A transparent administration

Stephen Hayes writes in the that “President Obama has made it clear that he believes in transparency only when it serves his own interest. His administration has used the Freedom of Information Act as a shield, and in important ways his agencies are operating under a strong presumption in favor of secrecy.” Weekly Standard:

We were told on February 2 that the [Gitmo prisoner] report would likely be posted on the Pentagon website that afternoon. When we followed up, we were instructed to check back “in a couple days.” We made several additional attempts to obtain the report, and, on March 6, the Pentagon officially went into denial mode: “My understanding is that several requests have been received by our OSD FOIA office and it is being processed for a decision concerning release. If you would like to submit a FOIA request as well, below is a link for your convenience.”

Thanks to an unauthorized leak, the New York Times was able to write about the report last Thursday. According to the Times: Two administration officials who spoke on condition of anonymity said the report was being held up by Defense Department employees fearful of upsetting the White House, at a time when even Congressional Democrats have begun to show misgivings over Mr. Obama’s plan to close Guantánamo. The report shows that 74 detainees released from Guantánamo have returned to jihad — some 14 percent…

Second, the CIA denied a request from former Vice President Dick Cheney to declassify two CIA reports on the results of “enhanced interrogation” techniques. In his speech on Thursday, Obama said: “I reject the assertion that these are the most effective means of interrogation.” Why should we believe him?
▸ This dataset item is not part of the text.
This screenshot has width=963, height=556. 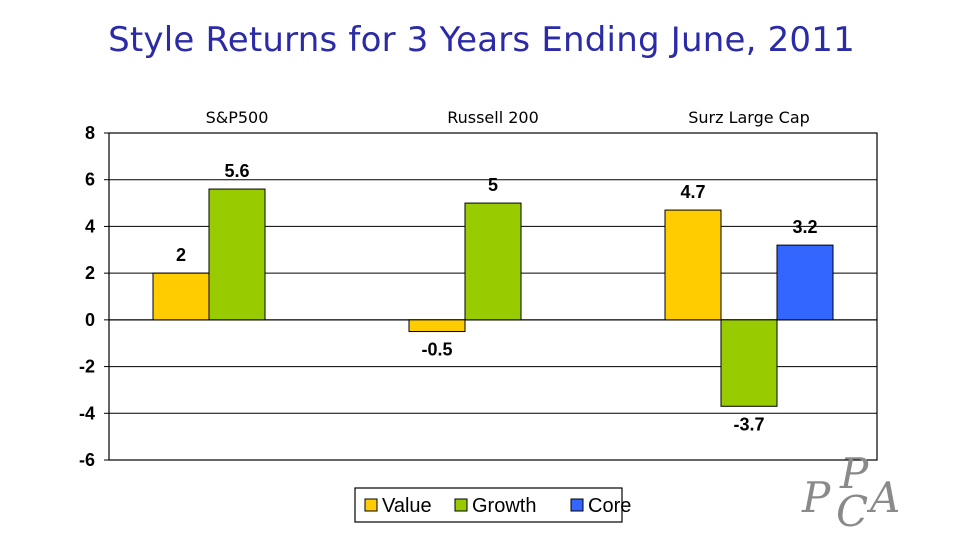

What evidence did he cite to support this claim? Where are the facts? What do the professionals believe? What did contemporaneous reports tell us? What information did they produce? We are left to wonder.

The CIA, with the direct approval of the Obama White House, used a technicality to keep the documents secret and hidden from public view. “In researching the information in question, we have discovered that it is currently the subject of pending FOIA litigation (Bloche v. Department of Defense, Amnesty International v. Central Intelligence Agency). Therefore, the document is excluded from Mandatory Declassification Review.”
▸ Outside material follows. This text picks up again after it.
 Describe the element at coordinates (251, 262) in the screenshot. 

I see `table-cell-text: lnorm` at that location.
But on April 16, Obama released four Bush-era Justice Department memos that could have been withheld for the same spurious reason. The difference? Obama believes those memos help his continuing case against the Bush administration’s war on terror policies. But the Cheney memos, if we are to believe the former vice president and others familiar with their contents, undermine Obama’s case. So FOIA is being manipulated to keep documents secret. Hardly a “presumption in favor of disclosure.”

It is not surprising that a politician says one thing and does another. What is surprising is that Obama makes these promises in such a grand, sweeping fashion and then, almost immediately, pays them no heed. Obama evidently thinks he can get away with this, and to date he has.

What will happen if the adoring media figure out that the number one fan of the Obama cult of personality is not them, but Obama himself? Will they report twaddle as twaddle? Maybe not, but perhaps a healthy skepticism could re-emerge in the press. The Obama administration has become transparent, but not in the way it intended.